Dios es Dios, no es como los hombres. Dios es amor y no sabe más que amar. Los hombres sabemos amar y lo contrario. Pero Dios siempre es fiel a su entraña más íntima, al amor. Hace una alianza de amor con su pueblo. El pueblo no es fiel a ese pacto. Da la espalda a Dios y se va detrás de otros dioses. Pero Dios no dejará de amar a su pueblo. Le recordará sus fallos, se enfadará con él, pero siempre guiado por el amor. Más allá de su enfado hará todo lo posible para que el pueblo vuelva a él, vuelva al pacto de amor que han sellado. “Derramaré sobre vosotros un agua pura que os purificará: de todas vuestras inmundicias e idolatrías os he de purificar”. Y no se contentará con lavar sus delitos. Les va a cambiar el corazón, su corazón de piedra por uno de carne, que sepa amar, y les regalará su espíritu para que impulsado por él sean capaces de seguir sus indicaciones y preceptos que les llevará a vivir en el amor y la alegría. “Vosotros seréis mi pueblo y yo seré vuestro Dios”.

Invitados al banquete de Cristo Jesús

Nos encontramos con una parábola de difícil interpretación en todos sus detalles, en los que no podemos entrar en estas pocas líneas: la reacción fuerte del rey ante los que no quisieron aceptar su invitación, el castigo intenso del que entró sin el traje de fiesta…
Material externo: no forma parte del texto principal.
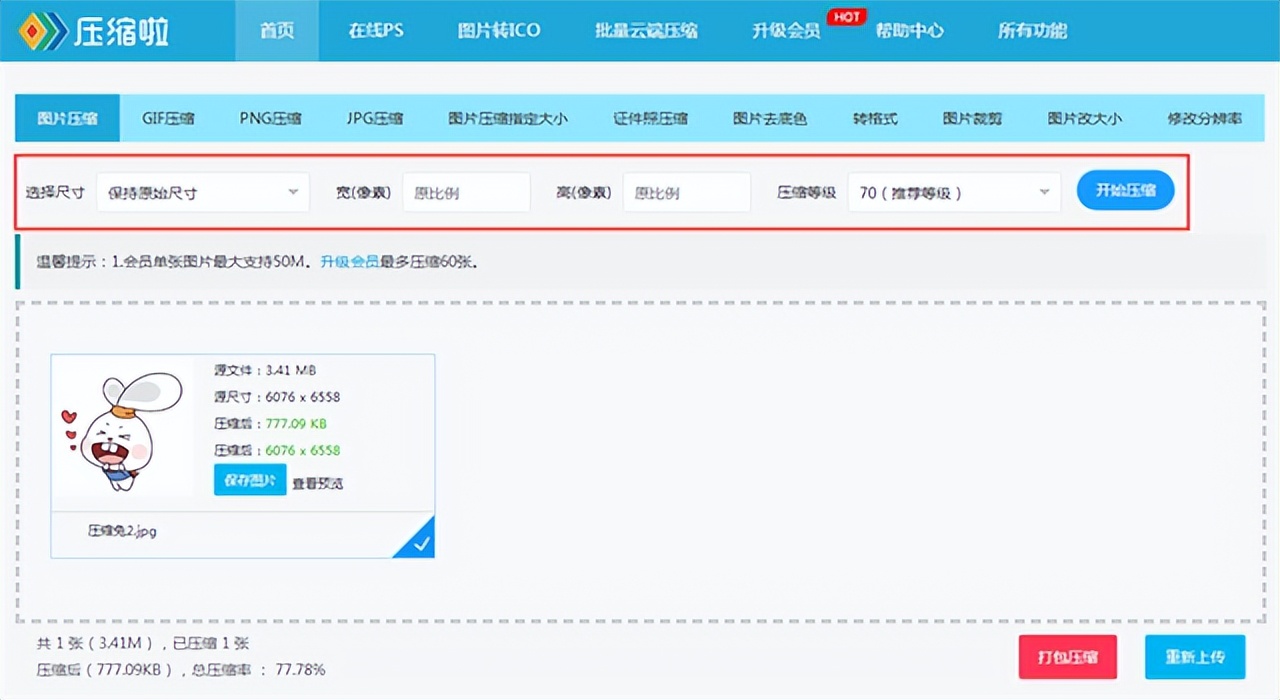The height and width of the screenshot is (700, 1280).
Task: Open the 帮助中心 help center
Action: tap(911, 31)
Pero sí queda patente la invitación del rey a su banquete, tanto a los primeros llamados como a los segundos. A la vista de la predicación y vida de Jesús, podemos afirmar que Jesús invita al banquete de su amistad a todos, la invitación al reino de Dios por él predicado es universal, a todos ofrece el regalo de que Dios sea su Rey y Señor. Jesús invita a este banquete porque sabe que ahí está el camino de salvación para todo hombre de todos los tiempos, ahí encontrará cualquier hombre el camino de vivir con sentido, con esperanza, con alegría. Los hombres tenemos la capacidad y la libertad de aceptar el regalo de Jesús o de rechazarlo.
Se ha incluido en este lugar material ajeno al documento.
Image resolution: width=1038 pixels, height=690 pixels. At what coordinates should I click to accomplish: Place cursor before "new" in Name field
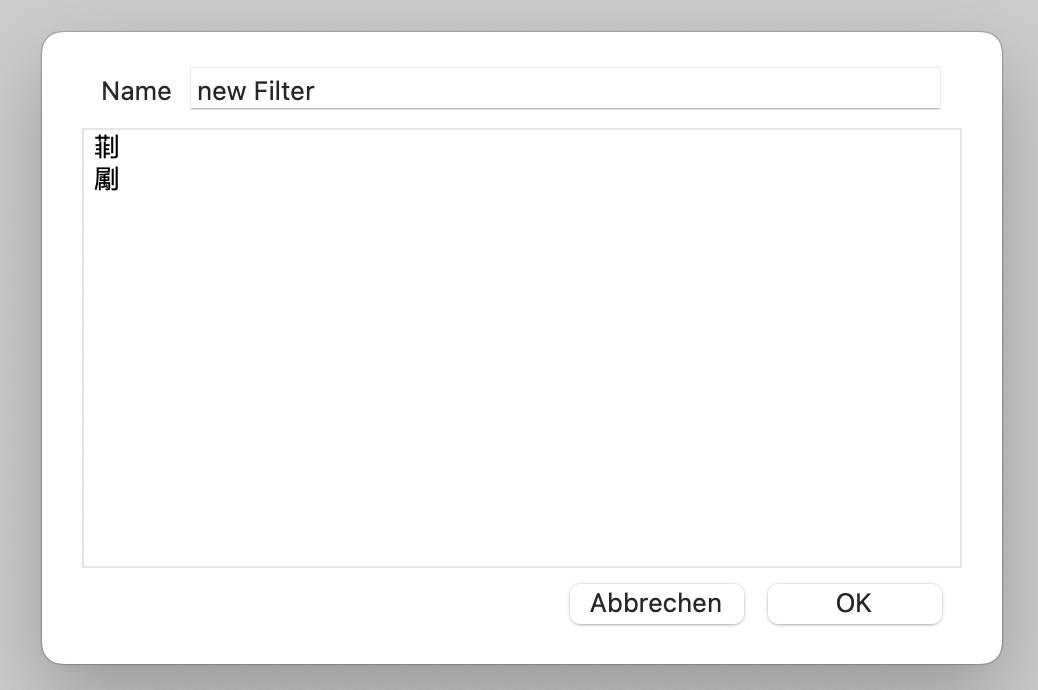[x=198, y=91]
Santa Rosa nació en Lima en 1586 y murió en 1617. Fue canonizada en 1668, siendo la primera santa del continente americano. Desde muy joven siguió a Cristo Jesús, como a  su único Maestro y Señor, ante cierta oposición de sus padres. A los veinte años entró en la tercera Orden de Santo Domingo. Tuvo una intensa vida de oración. Principalmente, el  pueblo peruano la tiene una gran devoción.